Transaction costs also need be amortized over the trade life, here are the costs for USD10,000 transactions with Interactive Brokers:

- UK: 50 dollar per trade (0.50%), levied on any transaction size in GBP
- France: 5 dollar + 32 dollar of tax (0.38%)
- Hong Kong: 156HKD for HKD75000 (0.22%)
- Mexico: 115 persofor 115000 (0.10%)
- Japan: 800 yen per million (0.08%)
- Swiss, Germany, NL: 5 dollar per trade (0.05%)
- Can: 3.39 dollar per trade (0.03%)
- US: 1 dollar per trade (0.01%)

We see that UK, France, Hong Kong transaction costs charge a Tobin-like tax.

The tax situation of the owner needs to be considered, the US has much better liquidity and lower transaction but for a resident in a non tax treaty foreign country, the dividend withholding is 30% and 40% of the stock value is taxed away in the unfortunate event of death.
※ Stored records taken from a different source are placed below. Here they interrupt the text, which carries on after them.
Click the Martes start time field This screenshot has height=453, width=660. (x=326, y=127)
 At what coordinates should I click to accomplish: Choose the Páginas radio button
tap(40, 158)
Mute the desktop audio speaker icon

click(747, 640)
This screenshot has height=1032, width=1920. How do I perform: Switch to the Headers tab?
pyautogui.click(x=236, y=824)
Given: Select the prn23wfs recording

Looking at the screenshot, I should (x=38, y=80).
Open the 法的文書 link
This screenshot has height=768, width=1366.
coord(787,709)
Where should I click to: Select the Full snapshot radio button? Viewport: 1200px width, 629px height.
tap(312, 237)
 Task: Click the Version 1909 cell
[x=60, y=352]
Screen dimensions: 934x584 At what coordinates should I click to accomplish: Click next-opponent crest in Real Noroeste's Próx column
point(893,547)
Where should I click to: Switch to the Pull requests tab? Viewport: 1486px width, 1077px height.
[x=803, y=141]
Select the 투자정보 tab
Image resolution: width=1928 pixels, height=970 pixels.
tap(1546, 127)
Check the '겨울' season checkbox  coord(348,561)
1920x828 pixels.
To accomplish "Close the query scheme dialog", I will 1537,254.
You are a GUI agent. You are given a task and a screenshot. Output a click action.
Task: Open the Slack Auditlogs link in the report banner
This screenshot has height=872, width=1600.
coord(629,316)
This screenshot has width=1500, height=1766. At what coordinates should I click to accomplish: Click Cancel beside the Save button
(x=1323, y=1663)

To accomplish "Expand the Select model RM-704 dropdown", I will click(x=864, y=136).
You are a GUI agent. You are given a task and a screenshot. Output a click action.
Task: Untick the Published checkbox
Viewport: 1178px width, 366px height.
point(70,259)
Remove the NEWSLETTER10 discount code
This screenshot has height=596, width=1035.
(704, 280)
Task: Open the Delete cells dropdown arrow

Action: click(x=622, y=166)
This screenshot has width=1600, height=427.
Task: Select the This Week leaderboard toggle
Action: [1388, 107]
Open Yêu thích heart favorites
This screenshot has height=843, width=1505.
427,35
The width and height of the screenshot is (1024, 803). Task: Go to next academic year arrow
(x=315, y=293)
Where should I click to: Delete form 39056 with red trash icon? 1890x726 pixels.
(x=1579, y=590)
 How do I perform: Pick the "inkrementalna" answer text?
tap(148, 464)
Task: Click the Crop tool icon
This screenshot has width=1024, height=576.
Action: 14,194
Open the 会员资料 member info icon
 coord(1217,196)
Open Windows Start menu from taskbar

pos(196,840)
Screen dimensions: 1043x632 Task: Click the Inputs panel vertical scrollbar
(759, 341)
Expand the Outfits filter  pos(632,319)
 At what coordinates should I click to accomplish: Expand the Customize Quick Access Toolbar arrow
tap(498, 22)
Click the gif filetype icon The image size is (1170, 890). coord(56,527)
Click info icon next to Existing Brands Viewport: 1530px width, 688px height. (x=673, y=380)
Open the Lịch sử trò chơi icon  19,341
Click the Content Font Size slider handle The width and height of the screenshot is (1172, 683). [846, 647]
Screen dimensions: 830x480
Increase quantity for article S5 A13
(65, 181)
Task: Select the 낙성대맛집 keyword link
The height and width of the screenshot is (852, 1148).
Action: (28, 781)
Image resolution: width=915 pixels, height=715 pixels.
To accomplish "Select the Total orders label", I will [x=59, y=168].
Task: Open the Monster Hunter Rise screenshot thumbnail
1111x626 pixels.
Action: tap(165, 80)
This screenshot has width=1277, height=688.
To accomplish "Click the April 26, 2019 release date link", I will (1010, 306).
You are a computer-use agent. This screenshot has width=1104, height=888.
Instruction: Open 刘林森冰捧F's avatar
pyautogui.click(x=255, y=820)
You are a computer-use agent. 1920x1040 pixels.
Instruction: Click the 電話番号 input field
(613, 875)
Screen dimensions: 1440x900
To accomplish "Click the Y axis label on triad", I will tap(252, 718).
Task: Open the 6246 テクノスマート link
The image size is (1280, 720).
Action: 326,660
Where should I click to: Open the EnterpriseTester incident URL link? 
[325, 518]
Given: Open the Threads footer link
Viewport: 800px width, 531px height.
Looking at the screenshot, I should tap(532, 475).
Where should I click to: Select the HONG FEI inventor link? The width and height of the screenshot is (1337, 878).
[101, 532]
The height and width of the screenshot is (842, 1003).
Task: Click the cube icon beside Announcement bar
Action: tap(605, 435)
### Update 20230305 Some criterias for stock selection

- analyst avg consensus < 3 - a consensus of 1 is buy, 2.5 is hold and 5 is sell.
- analyst avg target price > 1.2 market price, analysts are optimist, this is an easy critera
- model target price > 1.4 market price, model uses actual price ratio
- growth > 0, only companies growing revenue, which is a low bar given inflation
- dilutiuon < 5%, only companies that do not significantly dilute shareholders
- stressed margin > 0, company that manage to remain profitable is a show of moat
- payout ratio > 0.25, this is a marker of shareholder alignment, ratio is computed over several years
- cfmargin > 1/2 margin, cashflow from financing needs should be equal to earning in the long run if the company is stable. We tolerate a 50% difference in case the company invests to expand
- stressed cf margin > -1.05, stressed cf margin is a metric checking whether the company embarks on sudden large investment of a size similar to its revenue.
- growth > asset growth - 1%, make sure company revenue growth is better than the balance sheet growth.
- turnover > 0, ensure revenue is positive.

### Psychotic Allocation?

In the above study, we used an equity hurdle rate of 6%, the analytics penalized financials volatility with a factor $a=-1$ and assumed a payout ratio $f=0.6$ in buyback only. In fact, different assumptions can be used to obtain different allocation depending on the level of optimism underlying the assumptions.

For instance, a portfolio of high growth tech can be obtained by using a positive growth factor $a$ and a high value $f$ later. This would lead to a subportfolio that can own Google or Facebook.

A value portfolio can be obtained using a conservative portfolio $a<0$ with $f$ using actual real world after tax values.